Recorded information START
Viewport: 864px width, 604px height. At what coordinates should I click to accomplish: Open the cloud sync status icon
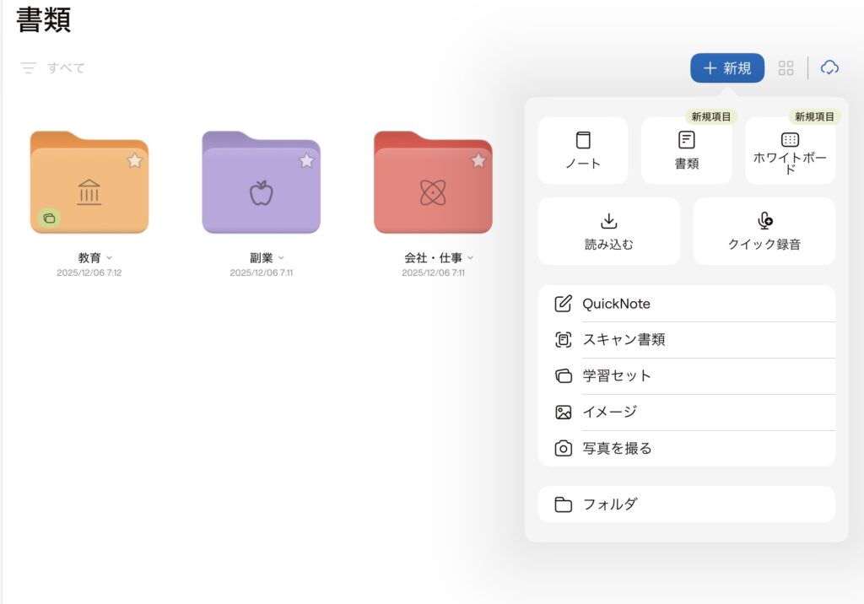point(829,68)
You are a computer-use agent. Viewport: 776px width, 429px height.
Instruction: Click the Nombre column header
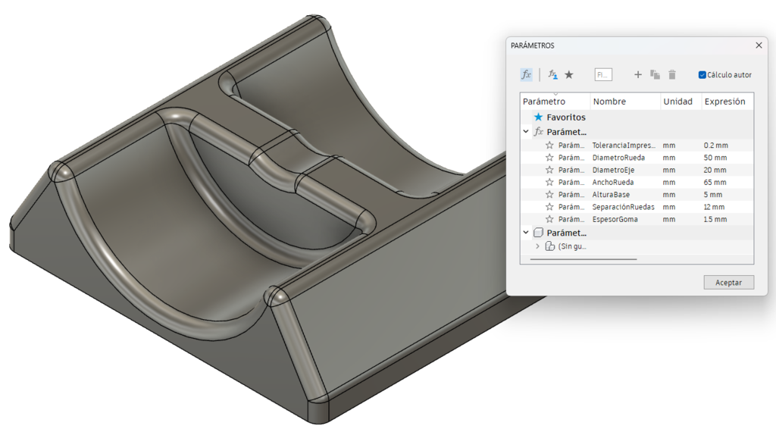pos(609,102)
Recorded information END
=== Work item ===
Leave out the pictures and print each record exactly as it stands.

=== Reply ===
Viewport: 864px width, 604px height. At what coordinates should I click to accomplish: Open the cloud sync status icon
point(829,68)
You are a computer-use agent. Viewport: 776px width, 429px height.
Instruction: Click the Nombre column header
pos(609,102)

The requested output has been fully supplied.